Nvidia Aktie: TSMC-Engpass erzwingt Umbau
Während Nvidia auf der Software-Seite sein Ökosystem aggressiv ausbaut, stößt der KI-Gigant bei der Hardware an harte physikalische Grenzen. Ein massiver Kapazitätsengpass beim Auftragsfertiger TSMC bringt den langfristigen Fahrplan für zukünftige Chip-Generationen ins Wanken. Das zwingt den Konzern nun offenbar zu weitreichenden technischen Anpassungen.
Ursache für die Planänderung ist die enorme Nachfrage nach der fortschrittlichen 2-Nanometer-Fertigung von TSMC. Da sich Apple bereits mehr als die Hälfte der frühen Produktionskapazitäten gesichert hat, rutschen andere Kunden in der Warteschlange nach hinten. Für Nvidias kommende Datenzentrums-Architektur „Feynman“, die für das Jahr 2028 angesetzt ist, hat dies weitreichende Konsequenzen. Branchenberichten zufolge muss das Design der Plattform voraussichtlich angepasst werden, da die Auftragsbücher des taiwanesischen Fertigers bereits bis über das Jahr 2028 hinaus gefüllt sind.
Um dem Mangel an Produktionslinien zu begegnen, planen Nvidia und TSMC einen technischen Kompromiss.

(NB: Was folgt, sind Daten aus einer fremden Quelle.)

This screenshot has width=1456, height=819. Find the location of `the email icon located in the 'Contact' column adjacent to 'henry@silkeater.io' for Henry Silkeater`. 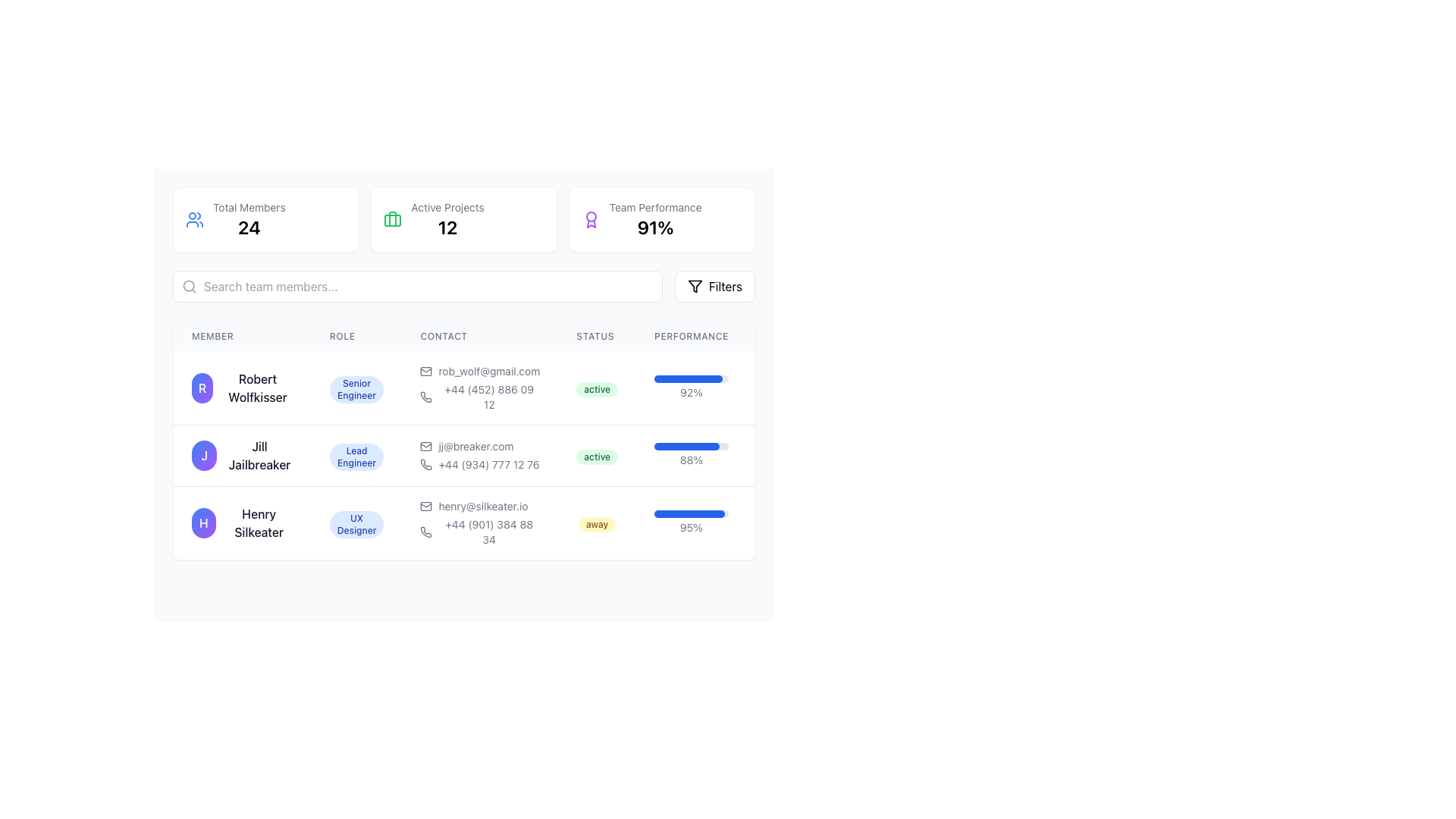

the email icon located in the 'Contact' column adjacent to 'henry@silkeater.io' for Henry Silkeater is located at coordinates (425, 506).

Nur die kritischsten Komponenten der neuen Chips sollen im fortschrittlichen A16-Verfahren gefertigt werden. Andere Bauteile weichen auf den älteren 3-Nanometer-Knoten aus. An der Börse reagieren Investoren derzeit leicht verhalten auf die komplexen Produktionsaussichten. Aktuell notiert das Papier bei 150,78 Euro und bewegt sich damit knapp vier Prozent unter der viel beachteten 50-Tage-Linie.
Offensive bei Open-Source-Software
Parallel zu den Hardware-Herausforderungen öffnet Nvidia seine Software-Infrastruktur. Auf der KubeCon in Amsterdam übergab das Unternehmen einen zentralen Treiber für die GPU-Ressourcenzuweisung an die Cloud Native Computing Foundation. Entwickler können künftig direkt an der Codebasis für das Kubernetes-Projekt mitarbeiten, ohne den Umweg über einen einzelnen Anbieter gehen zu müssen. Schwergewichte wie Amazon Web Services, Google Cloud und Microsoft unterstützen diesen Schritt. Damit verankert Nvidia seine Technologie noch tiefer als unverzichtbaren Standard im KI-Ökosystem.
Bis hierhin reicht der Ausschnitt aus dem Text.